* BEGIN PROVIDED PASSAGE *

Blog note: This article refers to a Santa Cruz County grand jury report.
So begins a Santa Cruz County civil grand
jury report released on July 3 — 43 days before lightning sparked a series of
fires that only seemed to burn half of the Bay Area. Grand jury reports are
meant to illuminate budding problems in the community, but rarely are they this
prescient. But then there have been 13 civil grand jury reports highlighting
ongoing fire danger in nine California counties since 2007. If California burns
to the ground, it won’t be because no one warned us.
The
most recent report noted that Santa Cruz County is the only county in the state
that falls mostly in the wildland-urban interface — largely rural or forested
areas that are increasingly populated. Before the CZU Lightning Complex fires
there were about 72,000 homes in the Santa Cruz County wildland-urban
interface. Nearly 1,000 of them burned to the ground. In all, 77,000 people
were evacuated at the height of the most devastating fires in these parts in
recent memory.
One
of the lessons we’ve learned again and again is the need for better, earlier
warnings. Cal Fire only had one early alert camera in the area at the time of
the CZU Lightning Complex fires. Text alerts and other high-tech notifications
continue to be imperfect. Our own San Mateo County civil grand jury found last
year that only 2 percent of our county residents knew of evacuation routes and
emergency shelter sites before they needed them. The Marin County grand jury
found last year that 90 percent of that county’s residents had not signed up
for emergency alerts.
Again
and again, these grand juries have found that we underestimate the potential
for fire and just how quickly it moves. In the days after ignition, Cal Fire incident
commander Assistant Chief Billy See said the CZU Lightning Complex was
devouring 1,000 acres an hour. That is barely a crawl compared to the deadly
Camp Fire in Paradise in 2018. The initial spread there was estimated at 4,600
acres an hour.

* END PROVIDED PASSAGE *

CHALLENGE » Print the article above on grand jury wildfire warnings in full, word for word.

* BEGIN SOURCE DATA *

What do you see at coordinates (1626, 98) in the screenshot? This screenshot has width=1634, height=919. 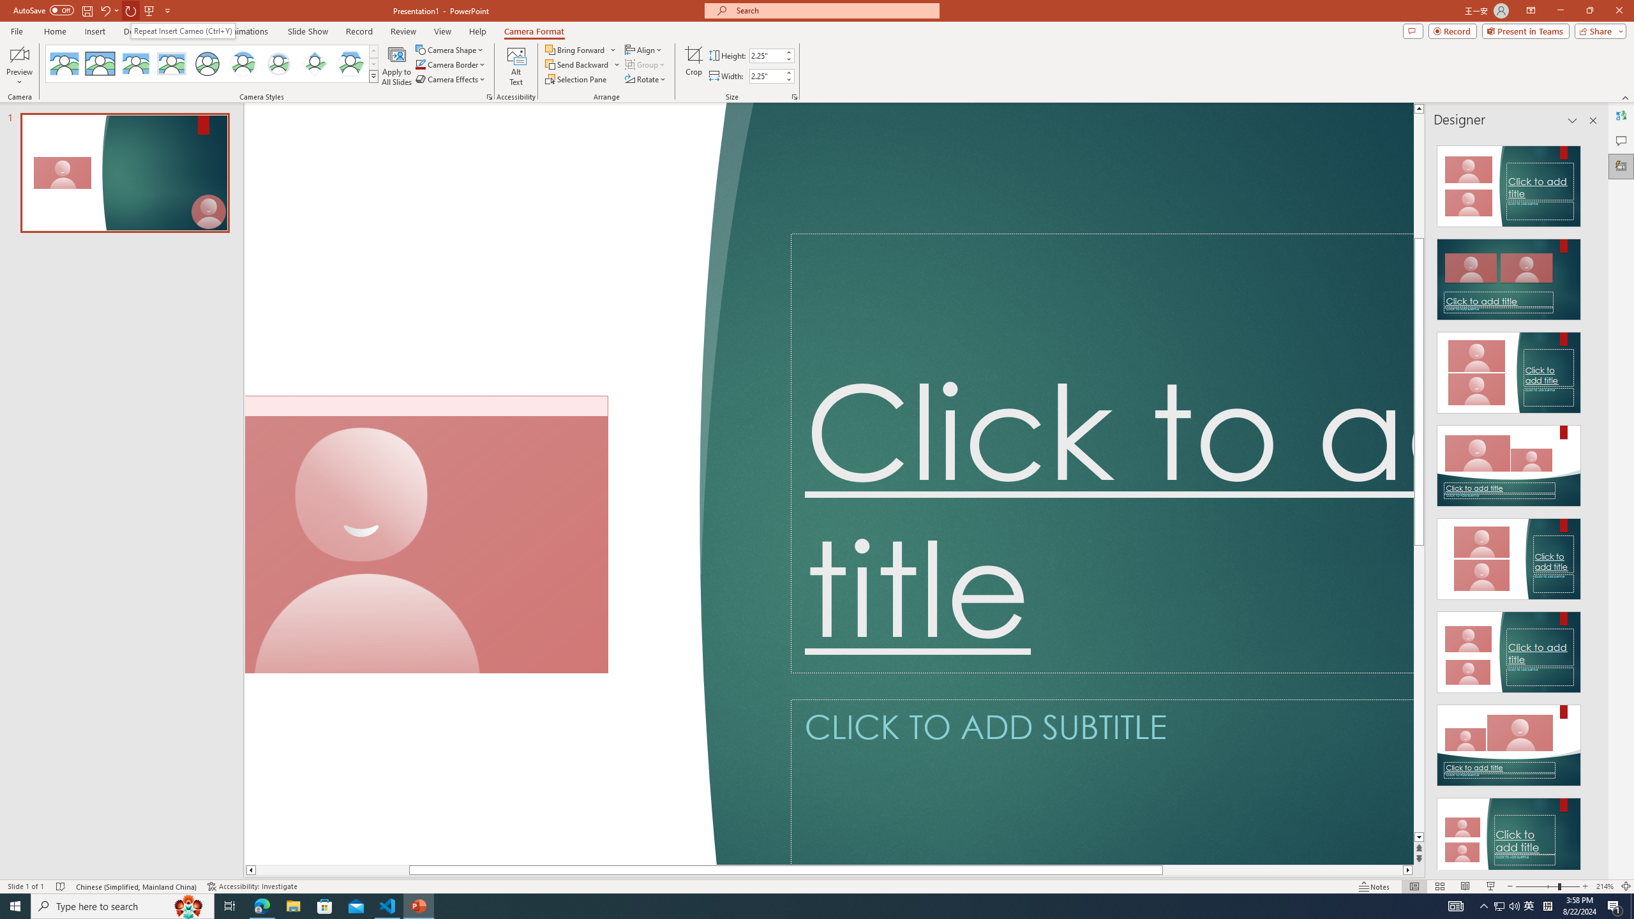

* END SOURCE DATA *

EXERCISE RESULT »
Blog note: This article refers to a Santa Cruz County grand jury report.
So begins a Santa Cruz County civil grand
jury report released on July 3 — 43 days before lightning sparked a series of
fires that only seemed to burn half of the Bay Area. Grand jury reports are
meant to illuminate budding problems in the community, but rarely are they this
prescient. But then there have been 13 civil grand jury reports highlighting
ongoing fire danger in nine California counties since 2007. If California burns
to the ground, it won’t be because no one warned us.
The
most recent report noted that Santa Cruz County is the only county in the state
that falls mostly in the wildland-urban interface — largely rural or forested
areas that are increasingly populated. Before the CZU Lightning Complex fires
there were about 72,000 homes in the Santa Cruz County wildland-urban
interface. Nearly 1,000 of them burned to the ground. In all, 77,000 people
were evacuated at the height of the most devastating fires in these parts in
recent memory.
One
of the lessons we’ve learned again and again is the need for better, earlier
warnings. Cal Fire only had one early alert camera in the area at the time of
the CZU Lightning Complex fires. Text alerts and other high-tech notifications
continue to be imperfect. Our own San Mateo County civil grand jury found last
year that only 2 percent of our county residents knew of evacuation routes and
emergency shelter sites before they needed them. The Marin County grand jury
found last year that 90 percent of that county’s residents had not signed up
for emergency alerts.
Again
and again, these grand juries have found that we underestimate the potential
for fire and just how quickly it moves. In the days after ignition, Cal Fire incident
commander Assistant Chief Billy See said the CZU Lightning Complex was
devouring 1,000 acres an hour. That is barely a crawl compared to the deadly
Camp Fire in Paradise in 2018. The initial spread there was estimated at 4,600
acres an hour.